There are new problems facing freeholders. We take a closer look at the issue and learn how a new network established by homeowners is campaigning for change.

November 9, 2016

problems facing freeholders

There is a silent revolution going on in the new build market, which no one seems to know about, least of all the actual homeowners and their conveyancers. The legal term is “freeholders on private estates”. Most people know about freehold and leasehold, but this new model has crept in without democratic scrutiny or discussion and over the past 10 years or so has become the industry standard. The new problems facing freeholders are estimated to affect at least half a million homes in the UK.

What is it?

You buy a freehold house on a new build estate and are told there is a small service charge to look after the lovely green open spaces. Sounds reasonable? Yes, until the problems start – like being charged high management bills for poor service or being charged before the estate is completed. Then, you begin digging and find the devil is in the detail. The charge is bound to your property through your title deeds, so your only way out is to move and pay off the fees. If you do move, the management company is involved with the property transfer, with fees to pay and possible delays (as often happens with leasehold transactions).

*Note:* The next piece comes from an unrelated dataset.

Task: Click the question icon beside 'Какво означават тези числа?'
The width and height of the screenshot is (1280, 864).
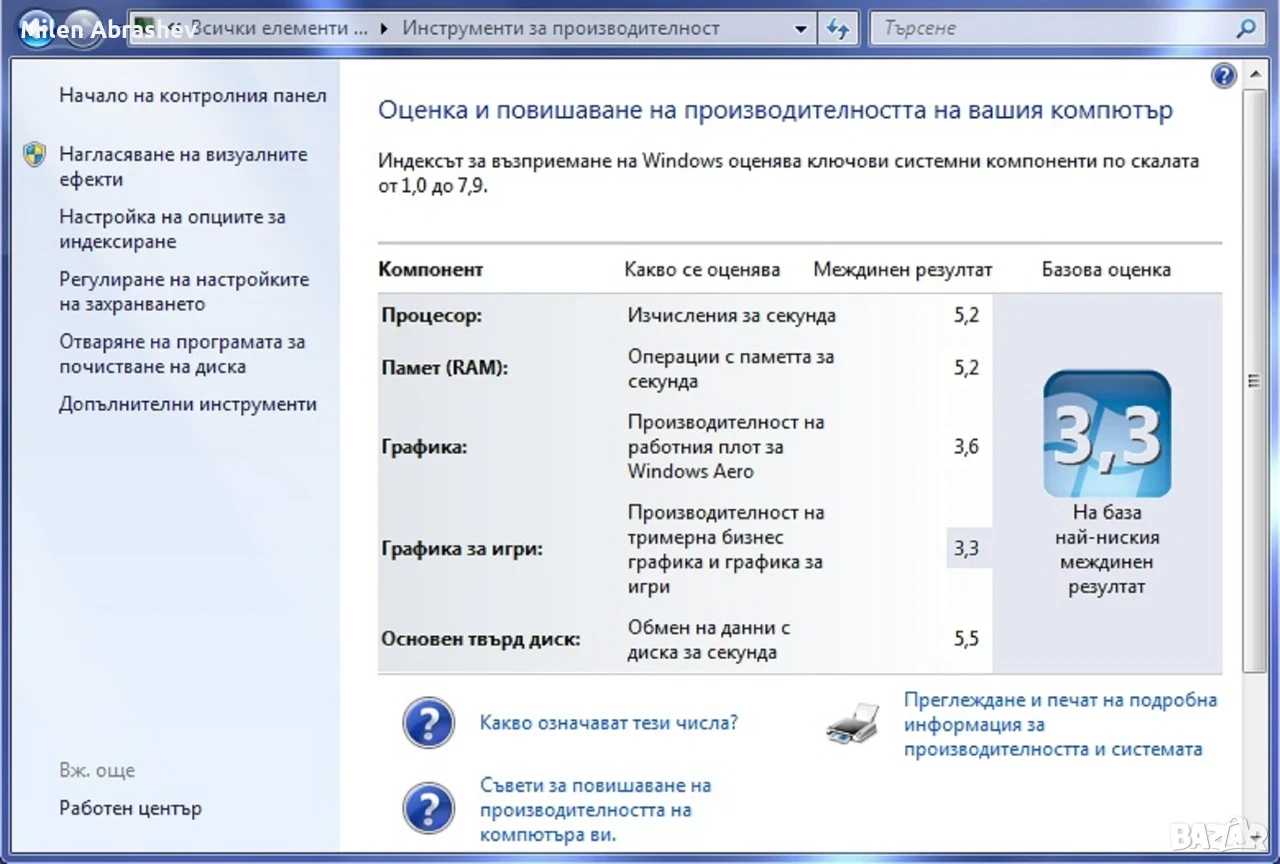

If you want to dispute the fees or ask for justification for spending so much you find that, unlike leaseholders who have a tribunal, there is no alternative dispute resolution available to freeholders. Your only alternative is to fight it in court. Not many people have the resources and motivation to take this on. You have no consumer rights as the management companies are accountable to the landowner (themselves) and not you. There is no way to change the service provider and no right to manage.

So the freeholders on a private estate find they have to pay whatever charge the company decides for whatever level of service it chooses. The open space you pay for can be used and abused by the general public and yet you are still expected to pay full council tax.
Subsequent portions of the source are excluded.